Biaya kerugian yang disebabkan serangan siber karena kegagalan keamanan pada sebuah bisnis sangatlah besar. Contohnya seperti yang dialami TalkTalk, perusahaan telekomunikasi Inggris ini mengalami kerugian karena serangan siber tahun lalu hingga mencapai £400.000 dan juga informasi pribadi dari lebih 150.000 pelanggan layanan internet mereka bocor ke tangan peretas.
Selain itu, Financial Fraud Action UK melaporkan bahwa kecurangan e-commerce meningkat sebesar 18% dari tahun 2015 sampai 2016 — dengan biaya kerugian mencapai £ 309M.
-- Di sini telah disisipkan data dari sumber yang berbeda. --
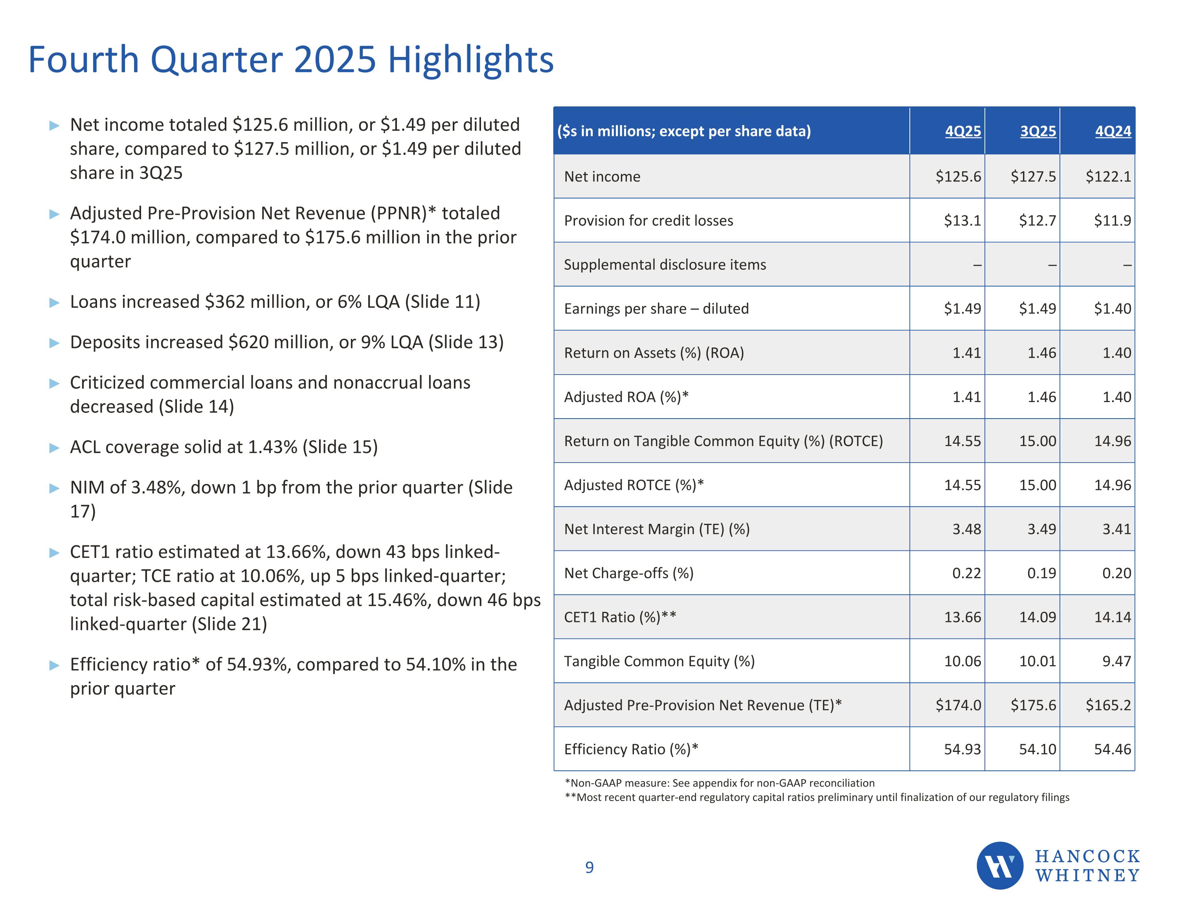Click the Hancock Whitney logo icon
The width and height of the screenshot is (1179, 909).
coord(999,865)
Kenaikan ini dikaitkan langsung dengan peningkatan keberhasilan penipuan yang dirancang untuk mencuri informasi pengguna. Ini adalah area dimana perusahaan pembayaran seperti Braintree dan PayPal, bekerja untuk melindungi, dengan perlindungan tokenisasi dan penipuan.
Jadi pada saat serangan online sering terjadi pada bisnis dan konsumen, apa yang bisa dilakukan perusahaan untuk mengatasi masalah ini? David Emm, peneliti utama di perusahaan keamanan dunia maya Kaspersky Lab, mengatakan bahwa tidak semua perusahaan telah berhasil mengembangkan infrastruktur keamanan mereka.
“Lanskap ancaman yang terus berkembang memerlukan langkah-langkah defensif baru, salah satunya adalah penggunaan teknologi enkripsi data,” ujar Emm. Selain itu, menurut Emm, meskipun banyak perusahaan mengenkripsi data, mereka tidak melakukannya pada tingkat yang diperlukan untuk dapat mengurangi tingkat serangan siber ini.
“Yang dibutuhkan adalah pandangan data-sentris tentang ancaman online yang dimulai dengan teknik identifikasi dan kontrol akses yang lebih baik, termasuk autentikasi multi-faktor dan enkripsi yang kuat untuk memberikan informasi rahasia yang tidak berguna bagi pencuri.” tambahnya.
Yang juga penting adalah bagi perusahaan dan organisasi keamanan untuk berbagi informasi satu sama lain sehingga kecurangan ritel online dapat ditangani secara luas.
“Ini berarti melangkah lebih jauh daripada hanya memberi tahu orang apa yang seharusnya dan tidak boleh mereka lakukan jika menggunakan teknologi. Ini berarti mendemonstrasikan berbagai skenario sehari-hari, seperti email yang mencurigakan atau drive USB acak, yang dapat membuat perusahaan berisiko, dan mendorong pola pikir keamanan yang harus diterapkan staf pada situasi apa pun yang mungkin mereka hadapi, “kata Emm.
Perusahaan riset pasar AS International Data Corporation mengatakan bahwa sebuah bisnis akan menghabiskan lebih dari $ 100 miliar (£ 77 miliar) pada tahun 2020 untuk melindungi diri mereka dari serangan peretas, naik lebih dari sepertiga dari tahun lalu.
Untuk mencegah kecurangan yang semakin canggih, ada tuntutan bisnis untuk mengambil tindakan lebih, termasuk penggunaan artificial intelligence/ kecerdasan buatan (AI) untuk menyingkirkan masalah.
“Bisnis perlu menggunakan teknik inovatif seperti AI untuk menganalisis data mereka agar melihat dan menghentikan aktor jahat dari pelanggan online mereka” ujar Martin Sweeney dari Ravelin, sebuah perusahaan yang mengembangkan platform AI.